Wonderware and ArchestrA business units of Invensys Systems Inc. announced that GE Fanuc HMI technology can now be integrated with Wonderware’s Industrial Application Server, which is built on the ArchestrA industrial automation and information software architecture. Proxy object lets system integrators and end users tightly integrate GE Fanuc iFix and Fix 32 HMI installations with the server. The server is the core distributed application development and supervisory software platform for Wonderware’s FactorySuite A2 product line, which leverages ArchestrA technology. It provides a unified environment for visualization, plant history, device communications, and supervisory plant automation and information application integration.
Current GE Fanuc HMI systems can be easily integrated into the overall architecture of a comprehensive factory or plant project along with Wonderware’s InTouch HMI product. Users can easily expand or migrate current applications using Wonderware products and ArchestrA technology. "Using this proxy object, users are able to create an object within the Industrial Application Server that can be deployed to represent an iFix or FIX 32 HMI machine," said Tim Black, device integration product manager for Invensys’ Wonderware and ArchestrA business units. "The software can be deployed on a machine with one of these legacy HMI products."
Underlying OPC technology allows for easy browsing and selection of items to be configured and monitored.
JETT-RFID customizable handheld computer from Two Technologies is suited for applications that use RFID technology.
In other show activities, Two Technologies introduced the JETT-RFID model to their line of customizable handheld computers. The device is enabled with a 13.56 MHz reader/writer and features Microsoft Windows CE .NET 4.2 operating system and Intel XScale Technology processor. Billed as a cost-effective solution in a variety of applications that use RFID technology, the unit can read and write to most industry standard 13.56 MHz RFID tags and smart labels.
QTERM-G55 handheld graphic operator interface terminal from QSI Corp. is rugged and lightweight.
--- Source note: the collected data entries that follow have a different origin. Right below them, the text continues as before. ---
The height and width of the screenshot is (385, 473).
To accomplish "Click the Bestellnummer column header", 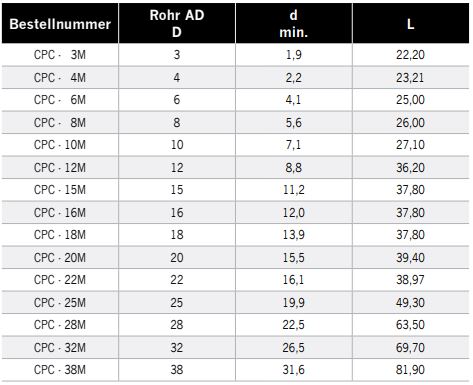I will point(60,24).
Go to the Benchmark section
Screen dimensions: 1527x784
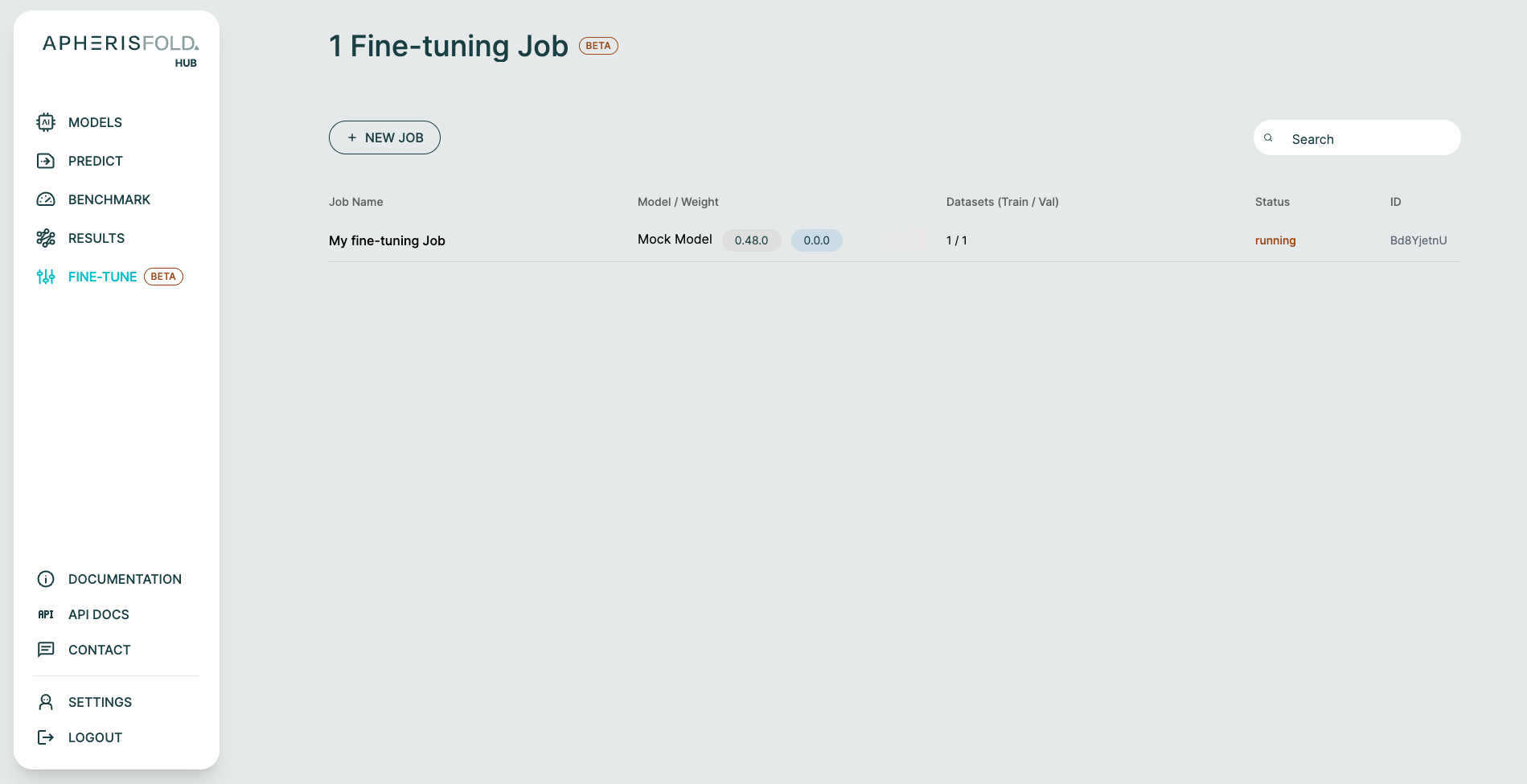click(x=109, y=199)
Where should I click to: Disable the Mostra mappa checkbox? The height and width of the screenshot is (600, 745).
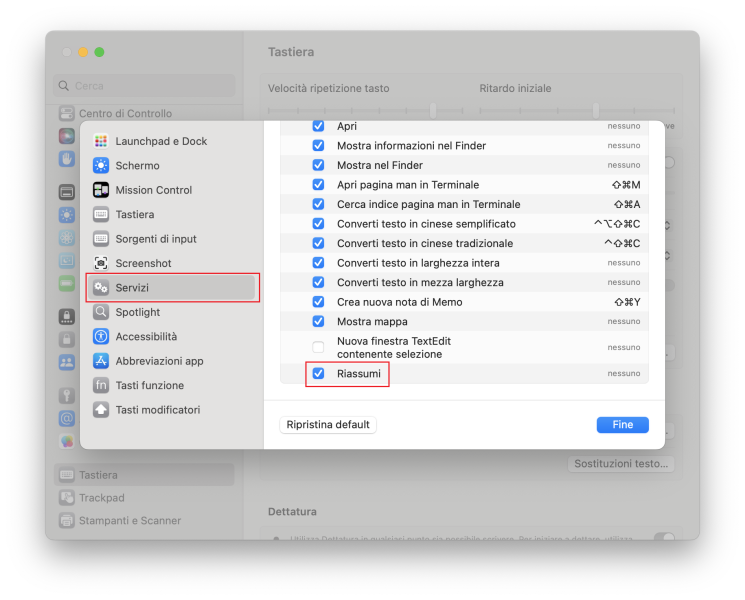click(318, 321)
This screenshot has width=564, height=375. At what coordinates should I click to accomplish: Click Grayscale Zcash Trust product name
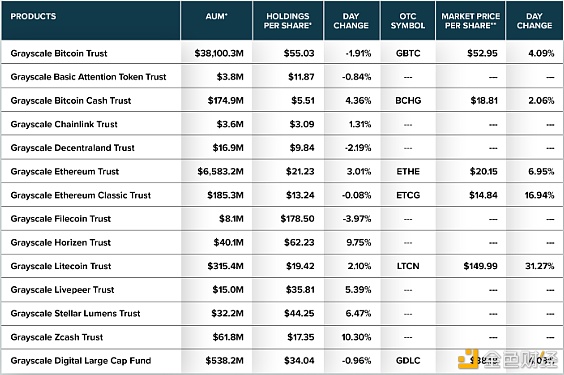coord(57,337)
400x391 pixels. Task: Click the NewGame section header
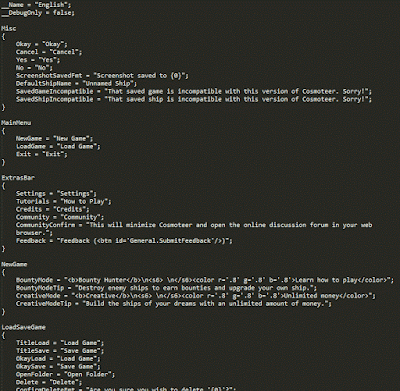pos(14,265)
Three-Five Systems, Inc ., electronics manufacturing services and display solutions provider, revealed plans to market wireless monitors and display systems. The products will target the industrial and medical marketplace and use patent-pending wireless technology developed by Avocent Corp ., a supplier of KVM (keyboard, video, mouse) switching, remote access and serial connectivity solutions. Wireless capability will be embedded directly into the monitor itself. The configuration will let customers replace existing monitors or displays without adding wireless equipment. New monitors and displays will use the industry standard IEEE 802.11a protocols and interface with any remote computer up to 100 ft away with connections provided through Advanced Encryption Standard (AES) for secure transmission of audio and streaming video data. Products will be available later this year.
QSI Corp . announced the QTERM-G55 handheld graphic operator interface terminal. Newest addition to the family of Qlarity terminals is rugged and lightweight; it uses screen graphics and a keypad interface and can be equipped with two EIA-232, 422, or 485 serial ports, Ethernet 10Base-T or a Power-over-Ethernet (IEEE 802.3af) interface. The unit has a 320 x 240 pixel, grayscale graphic LCD and is viewable in most lighting conditions. It uses an object-based graphic terminal programming language called Qlarity and can act as a simple control panel interface or accommodate a complete stand-alone application.